透過您的圖書館登入
IP:3.128.199.88
  • 期刊

Preliminary Diagnostic Error of Emergency Physicians in the Emergency Department

急診室醫師的初步診斷誤差之探討

摘要


目的:本文研究急診醫師在急診室之初步診斷能力與誤差探討。 方法:初步診斷係指病患來到急診室,經急診醫師初步病史詢問、理學檢查及進一步實驗室檢查後所作的診斷。我們回溯性病例探討從2001年9月1日至30日在急診室6個小時內住院的非外傷成人病患,共比較113人其急診室的初步診斷與病房的出院診斷,並探討診斷之誤差與原因。 結果:共6個病患有診斷誤差,誤診率為5.3%(6/113)。其中5名病患年齡介於61至82歲。而6位病患中有3人死亡。發生診斷誤差的原因包括病史與理學檢查的疏失、實驗室檢查的遺漏或判斷推理的問題。 結論:本研究發現急診醫師在急診室之初步診斷誤差仍相對較高,顯示未來仍需持續加強急診醫師訓練及改善急診工作環境,以降低誤診率。
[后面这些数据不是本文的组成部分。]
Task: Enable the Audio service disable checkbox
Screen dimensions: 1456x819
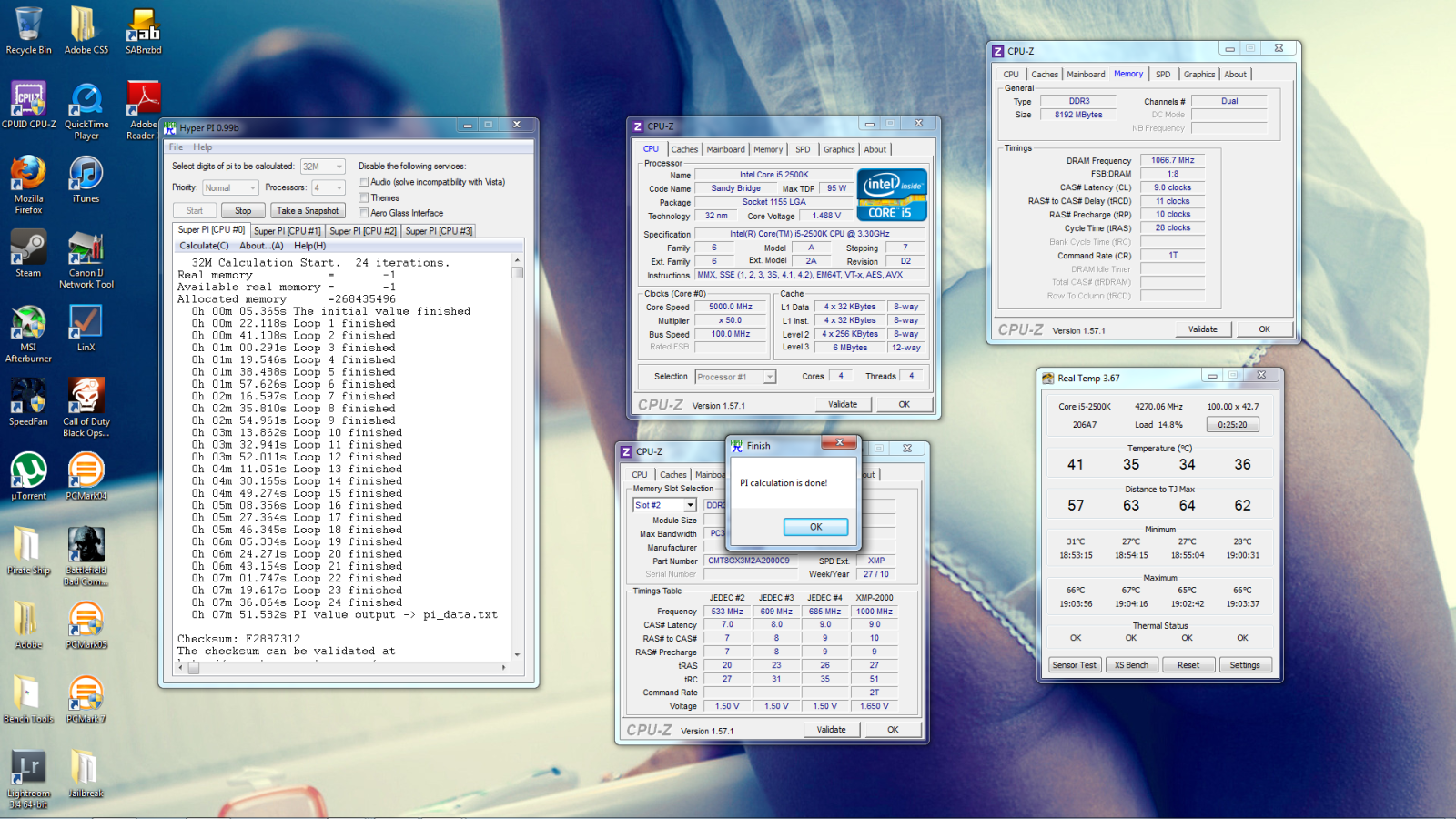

而老年病患的不典型症狀表現則增加了診斷誤差的風險。

關鍵字

診斷誤差 誤診 初步診斷 急診室

並列摘要


Study objective: To more precisely understand the emergency physician’s diagnostic competence in order to improving quality of care in the emergency department (ED). Methods: The preliminary diagnosis is defined as the diagnosis made after initial history taking and examinations, and before further disposition. We retrospectively reviewed the inpatient ED records of adult medical patients (non-trauma adult patients) who stayed in the ED for less than 6 hours during 1(superscript st) September to 30(superscript th). September 2001. The charts of 113 patients subsequently admitted to ward were included to study for errors in the ED. The preliminary diagnoses generated in the ED were compared with the ward discharge diagnoses. The discrepancies as well as the reasons between ED and discharge diagnoses were noted and judged. Results: 6 cases were found to have diagnostic errors. The preliminary misdiagnosis rate generated in the ED was 5.3% (6/113). The ages of 5 of 6 cases ranged from 61 to 82. The reasons of errors appeared in 6 cases separately, including errors in history taking and physical examination (2 cases), omitting tests (2 cases), judgment or reasoning (2 cases). Half cases had mortality. Conclusion: The preliminary misdiagnosis rate is relatively high, suggesting that measures to reduce errors, including frequently re-assessing patients in the ED and persistently improving clinical training of diagnostic workup and ED working environment, is required. Besides, the majority of misdiagnoses in the ED are from elderly patients. Atypical symptoms and signs of geriatric patients elevate the risks of medical error in the ED.